KServe Timeout Issues
When deploying large models or when relying on node autoscaling with KServe, KServe may timeout before a model has successfully deployed due to the default progress deadline of 10 minutes set by KNative Serving.
When a pod takes longer than 10 minutes to deploy that leverages KNative Serving, like KServe does, KNative Serving will automatically back the pod deployment off and mark it as failed. This can happen for a number of reasons including deploying large models that take longer than 10m minutes to pull from S3 or if you are leveraging node autoscaling to reduce the consumption of expensive GPU nodes.
To resolve this issue, KNative supports an annotation that can be added to a KServe InferenceService
or ServingRuntime
objects which will set a custom timeout for the KNative service object. Please note that the annotation is not set on the top level objects metadata.annotations
sections, but instead an annotation field under spec
that gets applied to the KNative Service object.

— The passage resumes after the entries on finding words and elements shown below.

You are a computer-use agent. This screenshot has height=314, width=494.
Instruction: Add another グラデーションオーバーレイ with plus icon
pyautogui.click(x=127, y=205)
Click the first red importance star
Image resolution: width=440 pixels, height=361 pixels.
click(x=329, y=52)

It is generally recommended to set the annotation on the InferenceService
as that object also contains information about the model you are deploying and is the most likely to impact the deployment time of the model server.
Inference Service
The following annotation on the InferenceService
will update the default timeout:
apiVersion: serving.kserve.io/v1beta1
kind: InferenceService
metadata:
name: my-model-server
spec:
predictor:
annotations:
serving.knative.dev/progress-deadline: 30m
Serving Runtime
Alternatively, the following annotation on the ServingRuntime
will also update the default timeout:
apiVersion: serving.kserve.io/v1alpha1
kind: ServingRuntime
metadata:
name: my-serving-runtime
spec:
annotations:
serving.knative.dev/progress-deadline: 30m